═════ PASSAGE SHOWN ═════
Why (or when) can we neglect residuals mutual correlation?

Question

I've found in several books so far only a waving of hands explanation on why one can simply neglect the residuals mutual correlation, in a linear model context, and plot a QQ-graph to do a qualitative assessment on the distributional properties of the residuals.

In a comment to this other question of mine, there's a comment stating that the average mutual correlation is $-1/(n-1)$ and I am not sure why ...

In this other question, StasK answer gives the following statement: "The reason I am saying that the off-diagonal values are small is because $\sum_{j≠i}h^2_{ij}+h^2_{ii}=h_{ii}$, and in fact either the diagonal or off-diagonal entries are roughly of order $O(1/n)$ although this is not a very strict statement that is easily thrown off by the high leverage points.»

I'm looking for two well laid out explanations of the two above statements, in simple terms, for a plain, simple man. And please, do include equations.
═════
### EXERCISE TASK
Carry on the forum question about neglecting the mutual correlation of residuals in a linear model, starting right after its final sentence.
═════ SOURCE EXCERPT ═════
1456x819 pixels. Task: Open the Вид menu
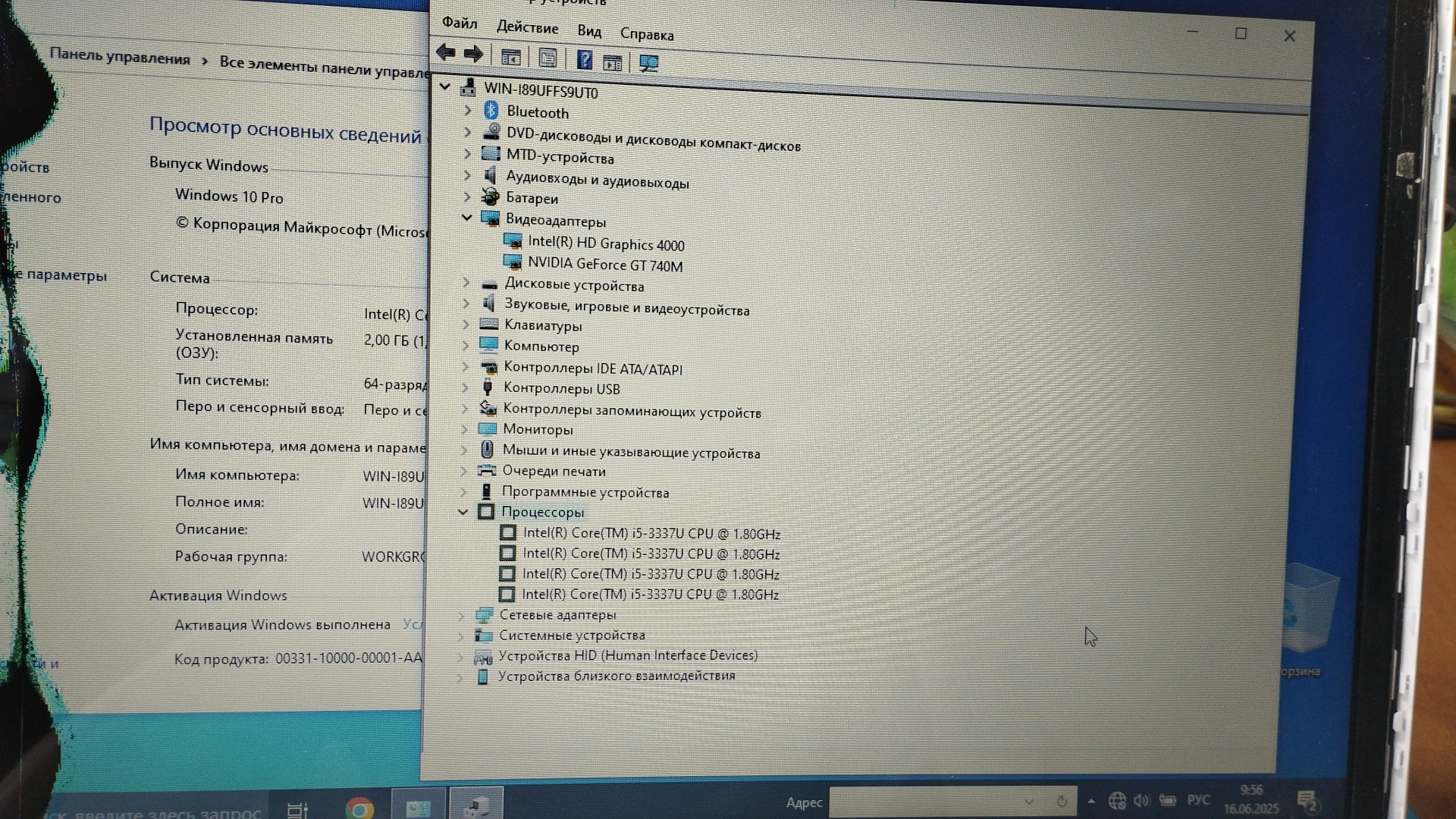[588, 31]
═════
### THE RESULT
A similar question with no useful answer (at least to me) https://stats.stackexchange.com/questions/96144/why-doesnt-correlation-of-residuals-matter-when-testing-for-normality — An old man in the sea., Apr 17 '21 at 15:26
Another similar question with no answer https://stats.stackexchange.com/questions/279105/why-check-normality-of-raw-residuals-if-raw-residuals-do-not-have-the-same-norma?rq=1 — An old man in the sea., Apr 17 '21 at 15:27

score 1 · Answer 1 · answered Apr 17 '21 at 16:43

I would take a different approach from your other answers.

There are really 2 different sets of residuals: The "true" residuals (epsilon's) from the "true" model: $y_i = \beta_0 + \beta_1 x_i + \epsilon_i$ and the observed residuals (the e's) from the computed model: $y_i = \hat\beta_0 + \hat\beta_1 x_i + e_i$.

The "true" residuals are the distance between the y-values and the "true", population, or theoretical model, what we would see if we had the entire population, an infinite sample size, or perfect knowledge of the true relationship. These are parameters and in general are not ever observed, only estimated (like the betas).

The assumptions about independence, normality, equal variances (and any others) are about the "true" residuals, but since we do not have these values we use the observed residuals since they approximate the "true" residuals. Tools like standardizing and studentizing the residuals are attempts to find better approximations of the "true" residuals.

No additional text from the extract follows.